I look at the pool of applicants from a diversity perspective and I find myself thinking “What in the $#!% am I doing wrong?”
How can I encourage a more diverse supply of qualified and accessible candidates? How can I make my team more closely resemble that of the overall workforce? Should I be worried about it?
Our Brand Is Retro, But Our Team Isn’t from the 1950s
I look at all of those vintage photos from NASA that we use in our branding and almost every person represented in those photos is a white male. Sure, there are exceptions, but the fact that I am calling people of color and women “exceptions” only reinforces the intractability of the problem. A white man in a technology profession is “normal” in the U.S. Anyone else is abnormal.

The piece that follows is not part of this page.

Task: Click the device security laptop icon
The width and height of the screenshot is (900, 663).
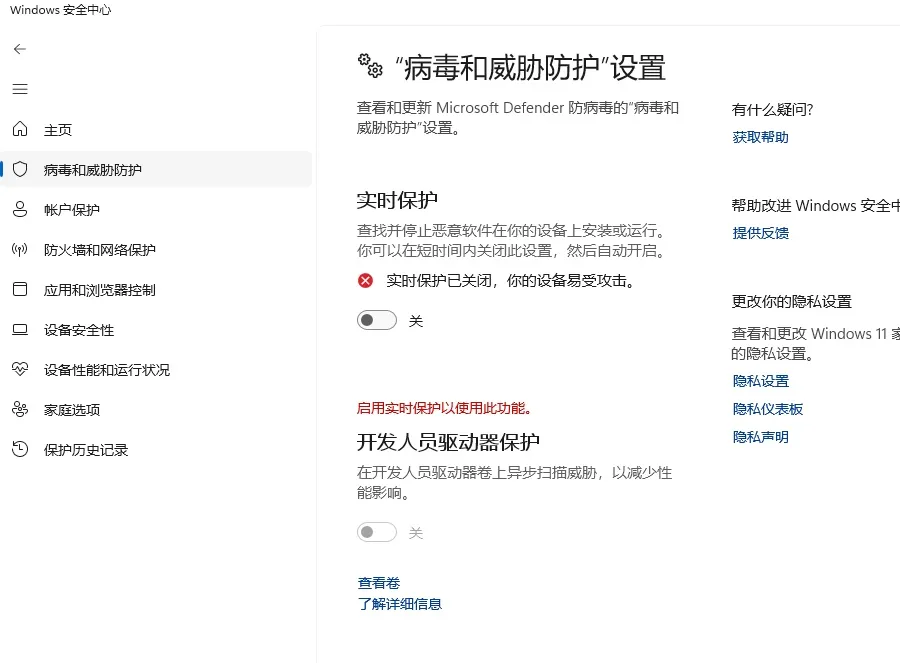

The trend is increasingly perplexing knowing what I do about the gender gap in who attends colleges and universities. Many, many more women are participating in post-secondary education than in the past, and women have surpassed men as the majority of college-goers. Shouldn’t this equate to a young workforce that is dominated by educated women? Shouldn’t I be seeing more female applicants for my positions, whether technical, business development, administrative, or otherwise?
I looked back at the applicants I had for my Project Manager and Developer roles over the past three months.
More than 90% of my applicants are male. That is a worrying statistic.
Reversing the Pressure
I find myself wondering if our efforts to tackle the issue of gender diversity in technology fields might be aided by looking at it from a new angle. What if in addition to pressuring women to study STEM, and pressuring STEM employers to hire qualified women, we focus on introducing young men to non-STEM careers?
At the risk of following the gender stereotypes, I think we would all benefit from having more men in teaching, social services, healthcare, and marketing/communications careers, just as we would all benefit from having more women in STEM careers.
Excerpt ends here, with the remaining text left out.